Configure your environment
Install the packages used in this article:
pip install langchain-azure-ai[tools,v1] azure-ai-agents azure-identity pandas
Important
Install [v1] to include support for Foundry classic.
Install the extras [tools] to use tools like Document Intelligence or Azure
Logic Apps connectors.
Set the environment variables used in the samples:
export AZURE_AI_PROJECT_ENDPOINT="https://<resource>.services.ai.azure.com/api/projects/<project>"
export MODEL_DEPLOYMENT_NAME="gpt-4.1"
Create the agent factory
Create an AgentServiceFactory by using the v1 integration. Agents created
through this factory are managed in Foundry classic.
import os
from azure.identity import DefaultAzureCredential
from langchain_azure_ai.agents.v1 import AgentServiceFactory
factory = AgentServiceFactory(
project_endpoint=os.environ["AZURE_AI_PROJECT_ENDPOINT"],
credential=DefaultAzureCredential(),
)
What this snippet does: Connects the v1 AgentServiceFactory to your
project so subsequent LangGraph agents can be created and managed in Foundry
classic.
Note
Agents created with langchain_azure_ai.agents.v1.AgentServiceFactory are
visible in the Foundry portal (classic).
Create a basic prompt agent
Start with a minimal prompt agent to validate your setup quickly.

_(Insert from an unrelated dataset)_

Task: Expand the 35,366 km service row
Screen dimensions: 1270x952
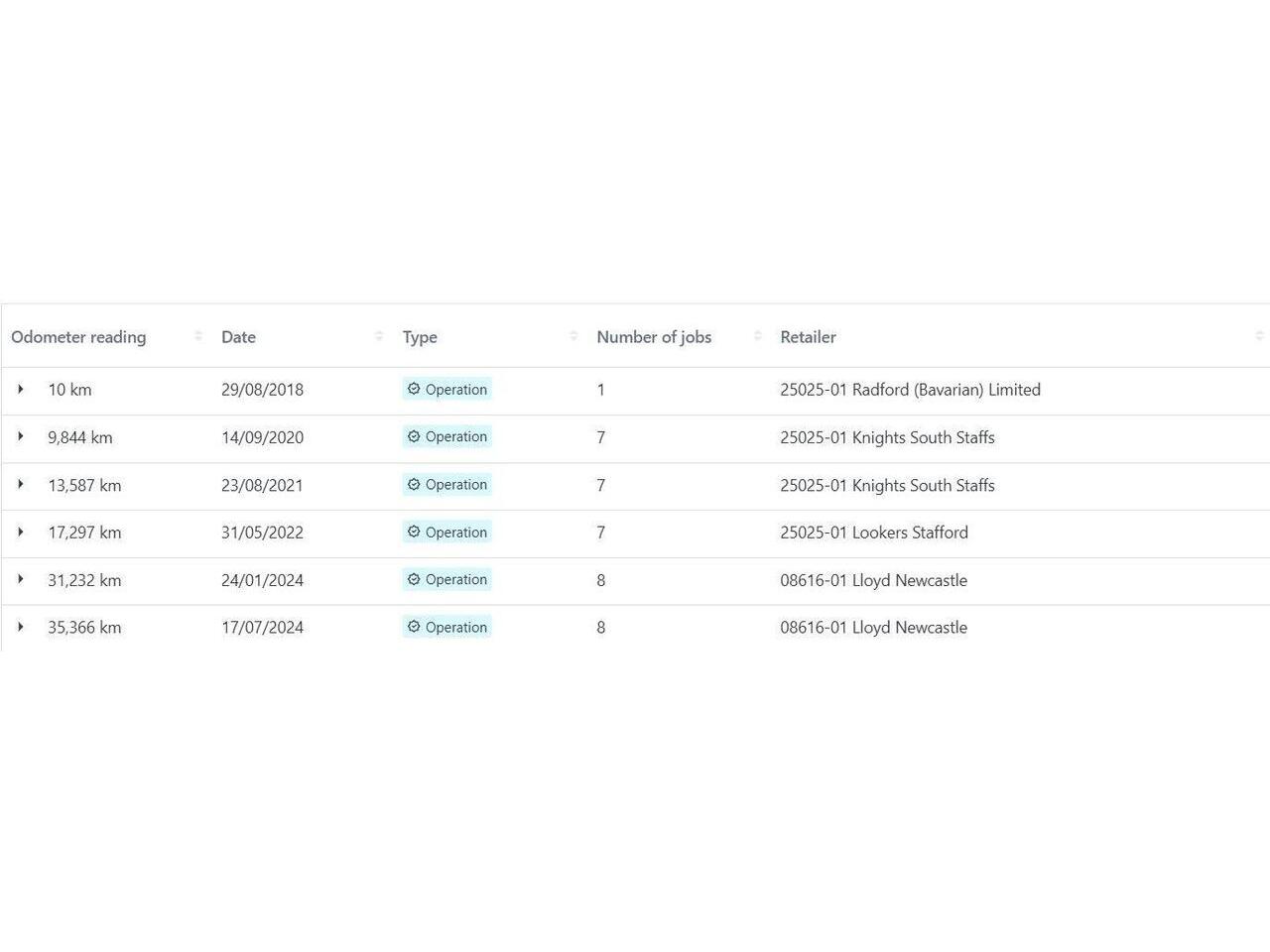Action: 21,628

agent = factory.create_prompt_agent(
name="my-echo-agent",
model=os.environ["MODEL_DEPLOYMENT_NAME"],
instructions=(
"You are a helpful AI assistant that always replies back saying the "
"opposite of what the user says."
),
trace=True,
)
print(f"Agent with ID {factory.get_agents_id_from_graph(agent)} created.")
Agent with ID {'my-echo-agent:1'} created.
Invoke the agent:
from langchain_core.messages import HumanMessage
from langchain_azure_ai.utils.agents import pretty_print
messages = [HumanMessage(content="I'm a genius and I love programming!")]
state = agent.invoke({"messages": messages})
pretty_print(state)
================================ Human Message =================================
I'm a genius and I love programming!
================================== Ai Message ==================================
Name: my-echo-agent
You are not a genius and you hate programming!
What this snippet does: Creates a prompt-based v1 agent in Foundry Agent Service (classic), invokes it, and prints the full message sequence from the LangGraph state.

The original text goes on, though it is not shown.